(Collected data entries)
|---|

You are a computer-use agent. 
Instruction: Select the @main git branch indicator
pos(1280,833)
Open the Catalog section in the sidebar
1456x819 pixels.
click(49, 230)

|---|

Would you retype the records above without changing a word?

You are a computer-use agent. 
Instruction: Select the @main git branch indicator
pos(1280,833)
Open the Catalog section in the sidebar
1456x819 pixels.
click(49, 230)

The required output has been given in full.